The PCWG criteria are not consensus-based practice guidelines but are proposed frameworks for uniform data collection in trials. They are designed to be tested and validated (or disproven) by data, with the ultimate goal of qualifying biomarkers for drug approval.
While regulators are open to using Patient-Reported Outcomes (PROs) for drug approval, the oncology community reflexively prioritizes survival data. This cultural bias sees PROs as "softer" endpoints, hindering the approval of drugs based on how patients feel and function.
The influential "2+2 rule" on bone scans, which accounts for treatment "flare," wasn't an arbitrary threshold. It was proposed as a working hypothesis to be tested and validated through numerous clinical trials. This exemplifies the data-driven, iterative process behind the PCWG criteria.

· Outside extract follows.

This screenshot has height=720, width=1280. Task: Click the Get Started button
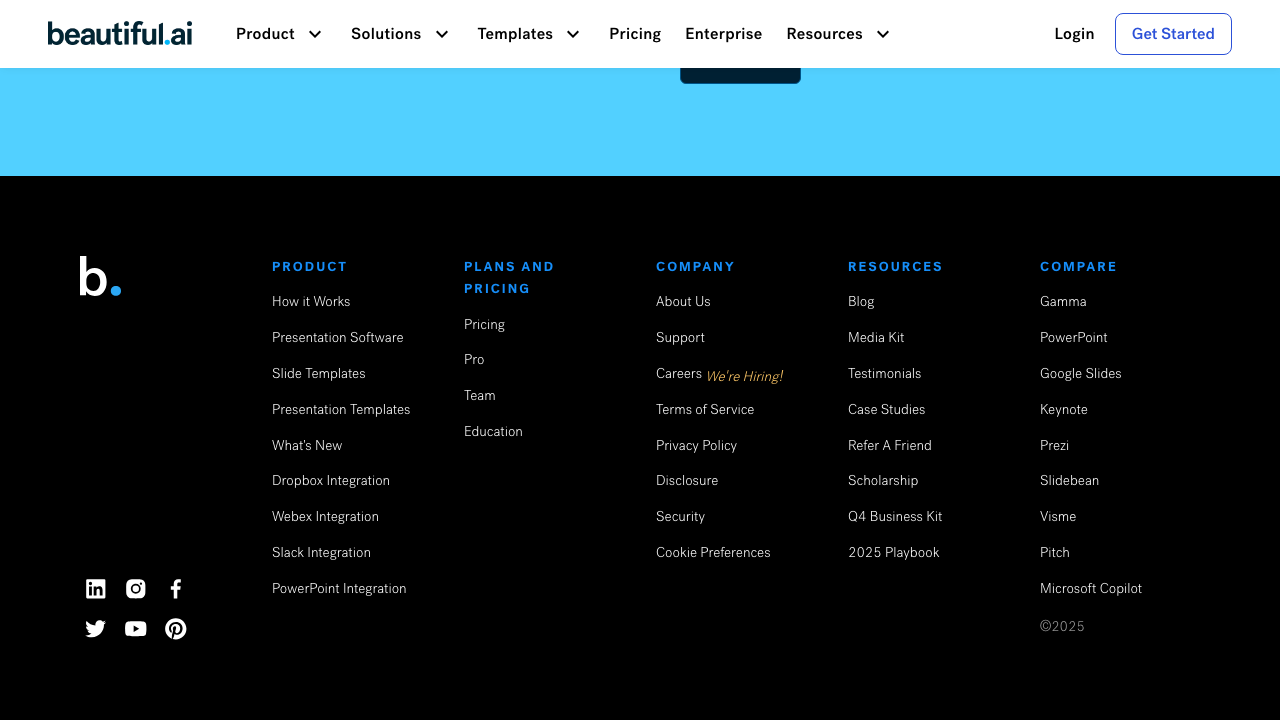point(1173,34)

PCWG4 replaces terms like "castration-resistant" with "Androgen Pathway Modulation (APM) resistant." This change is driven by patient feedback finding the term "castration" insensitive and by the need for language that reflects modern treatments that don't always involve medical or surgical castration.
The PCWG4 imaging committee is comprised of at least 50% non-US experts. This reflects the reality that significant expertise in advanced imaging like PSMA PET resides outside the US, particularly in Australia and Germany, making global collaboration crucial for creating relevant standards.
The introduction of highly sensitive PSMA PET scans means established endpoints like Metastasis-Free Survival (MFS) may no longer be valid. A metastasis detected by PET likely has a different, better prognosis than one found with older imaging, requiring new validation for this key endpoint.
New imaging criteria declare immediate progression if a patient develops 6 or more new lesions. For 5 or fewer, the old rule requiring a confirmatory scan applies. This change prevents keeping patients on ineffective therapy just to meet trial criteria while preventing premature declarations for minimal changes.
While PCWG4 advocates for using Patient-Reported Outcomes (PROs), it doesn't mandate specific analysis methods. This flexibility creates a risk where researchers can explore numerous permutations of the data post-hoc to find a result that supports their desired conclusion, whether positive or negative.